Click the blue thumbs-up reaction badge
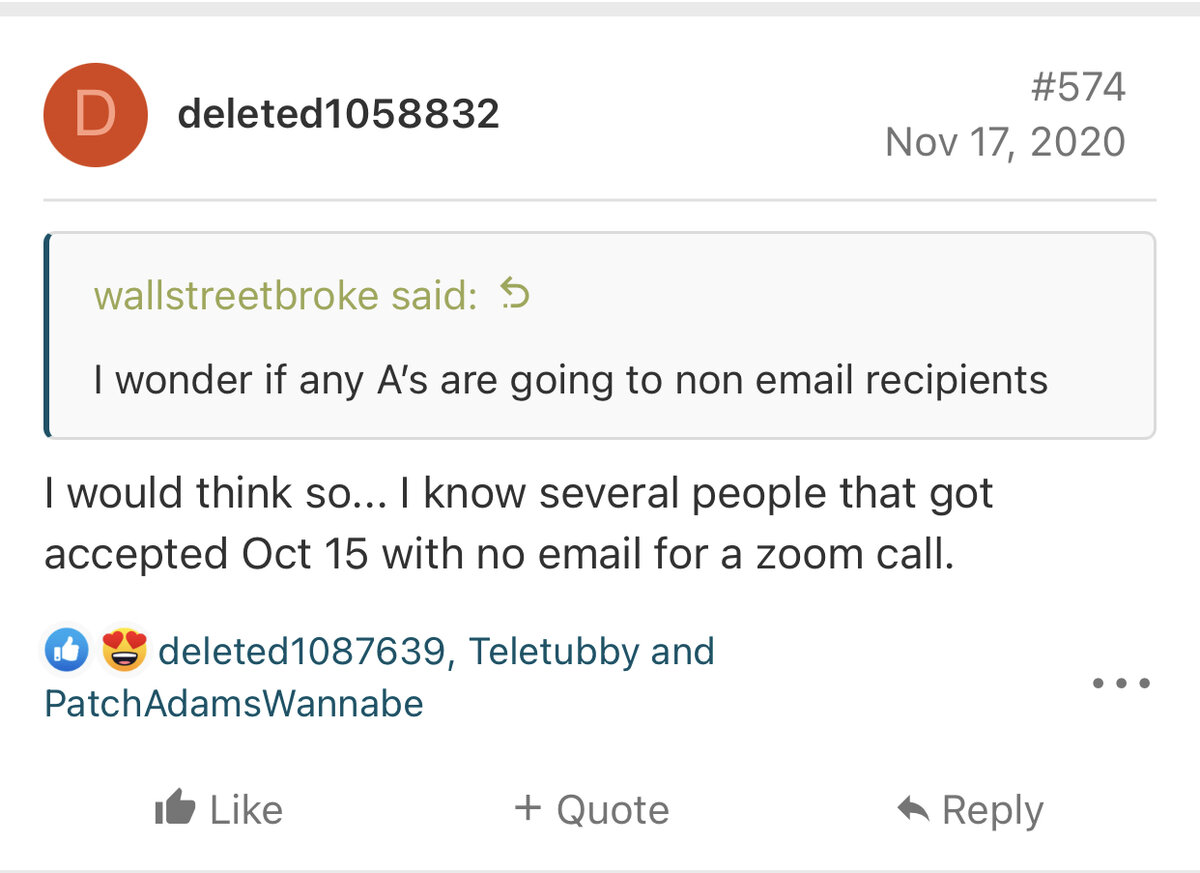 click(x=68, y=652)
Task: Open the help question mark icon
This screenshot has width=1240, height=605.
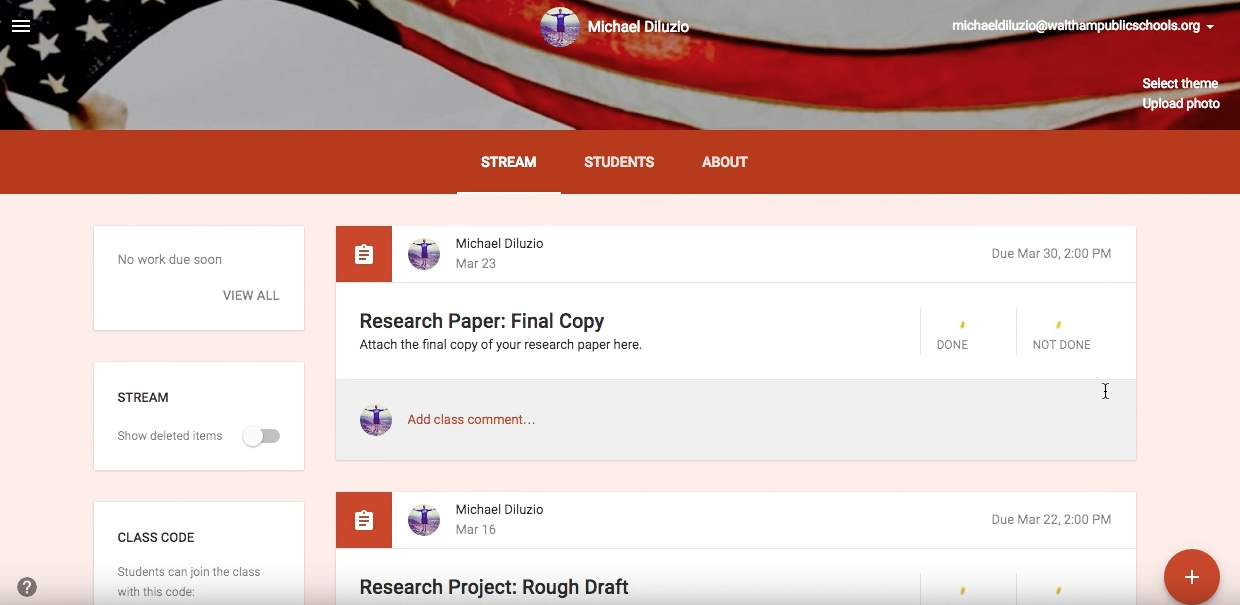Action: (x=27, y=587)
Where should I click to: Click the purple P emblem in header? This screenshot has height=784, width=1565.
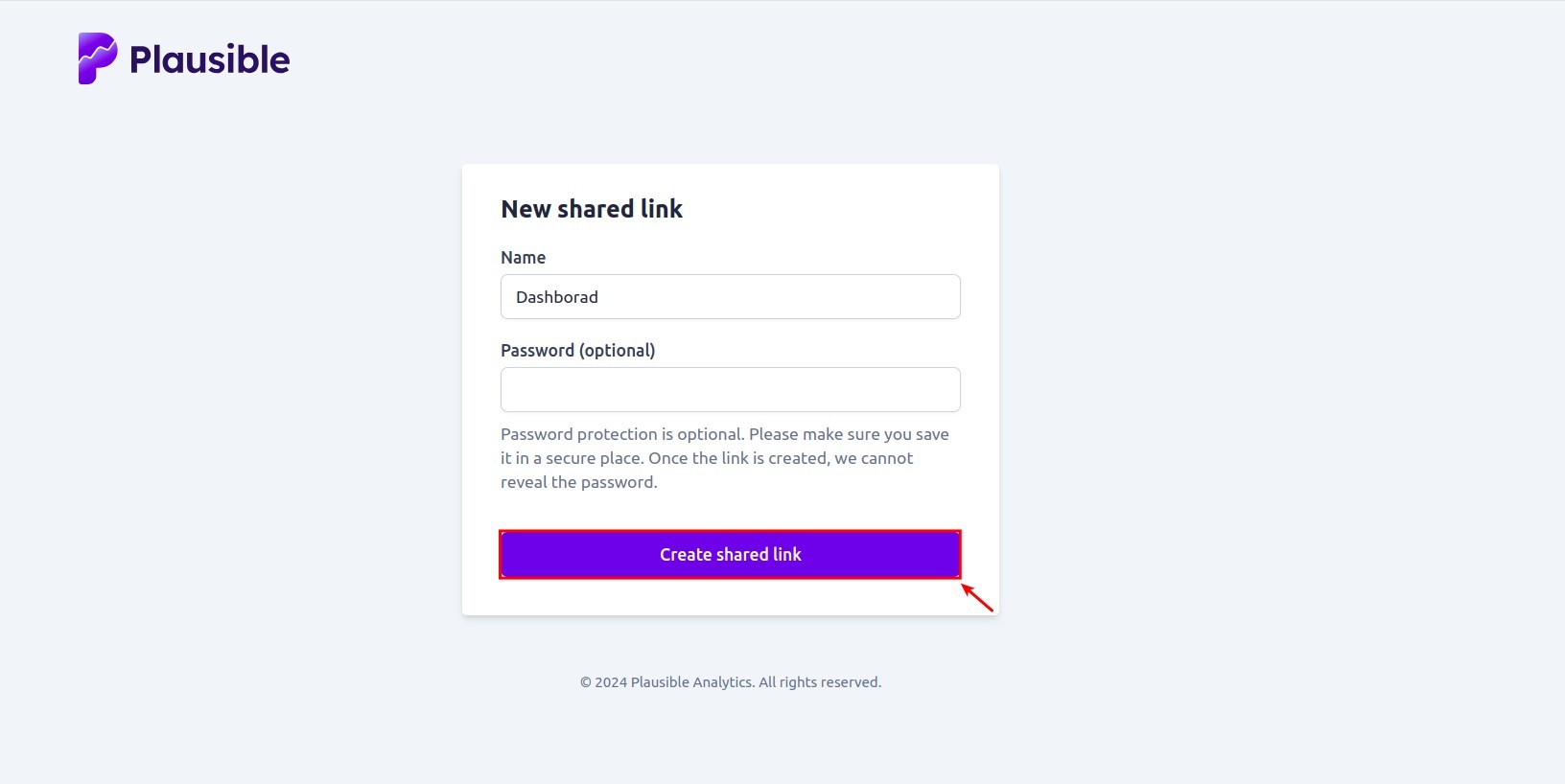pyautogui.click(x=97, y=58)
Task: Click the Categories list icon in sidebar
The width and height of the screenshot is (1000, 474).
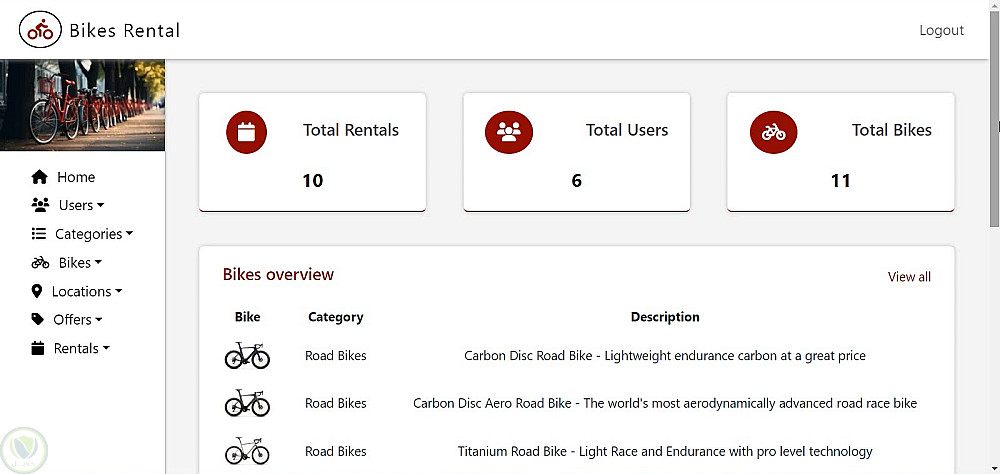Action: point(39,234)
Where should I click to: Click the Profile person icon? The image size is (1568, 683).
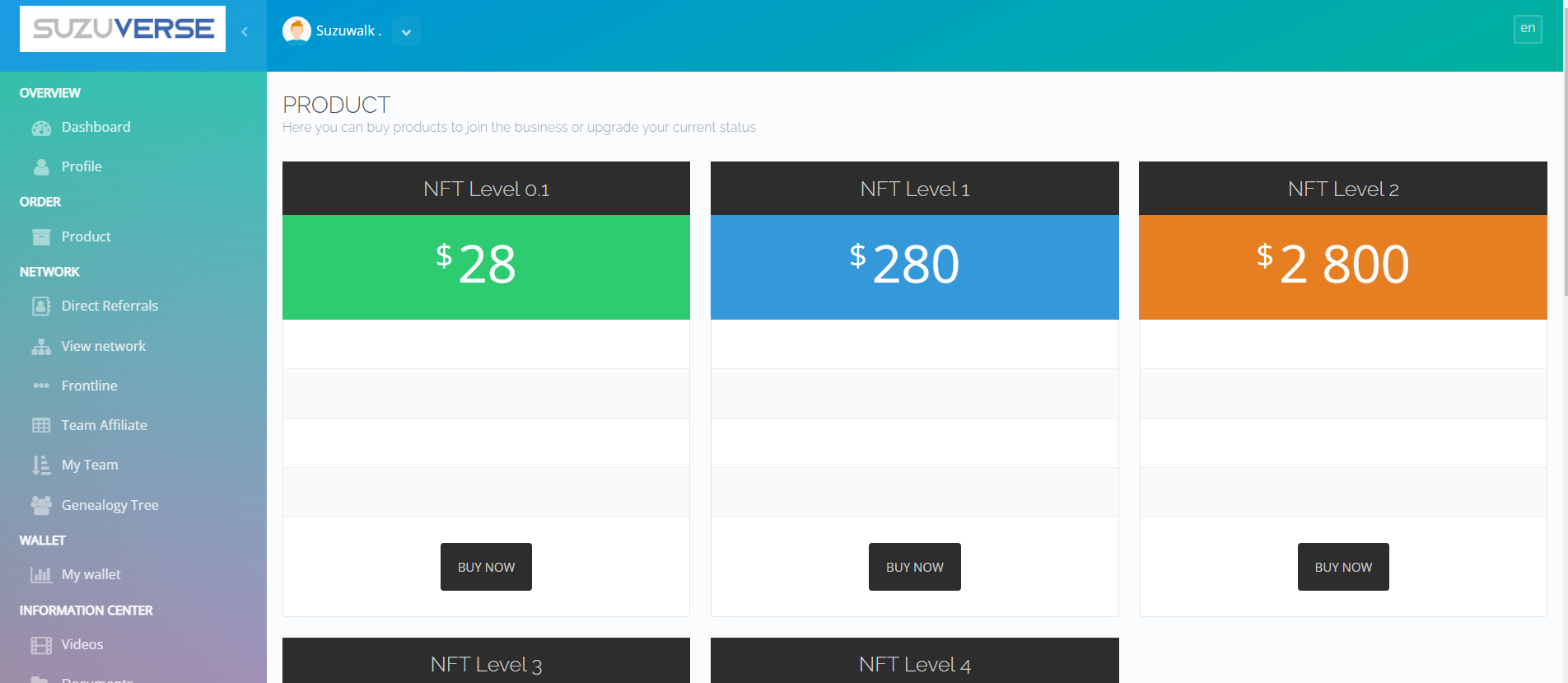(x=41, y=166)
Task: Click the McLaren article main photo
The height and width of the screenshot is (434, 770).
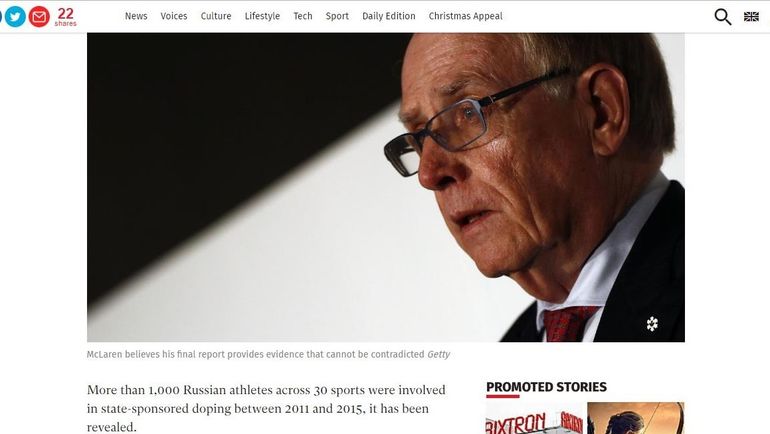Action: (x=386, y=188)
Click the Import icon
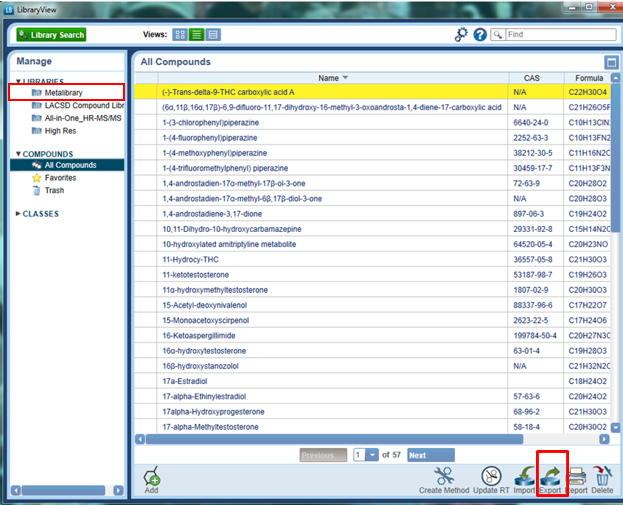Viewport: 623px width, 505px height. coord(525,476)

-------

◆ DIRECTIONS FOR THIS TASK ◆
Write out the data word for word. Any picture is to be skipped.

◆ ANSWER BOX ◆
Click the blue thumbs-up reaction badge
 click(x=68, y=652)
Task: Open the help question mark icon
This screenshot has width=1240, height=605.
Action: (x=27, y=587)
Where should I click to: Click the purple P emblem in header? This screenshot has height=784, width=1565.
pyautogui.click(x=97, y=58)
Task: Click the Categories list icon in sidebar
The width and height of the screenshot is (1000, 474).
Action: point(39,234)
Where should I click to: Click the Profile person icon? The image size is (1568, 683).
(x=41, y=166)
Task: Click the McLaren article main photo
The height and width of the screenshot is (434, 770).
Action: (x=386, y=188)
Click the Import icon
Viewport: 623px width, 505px height. coord(525,476)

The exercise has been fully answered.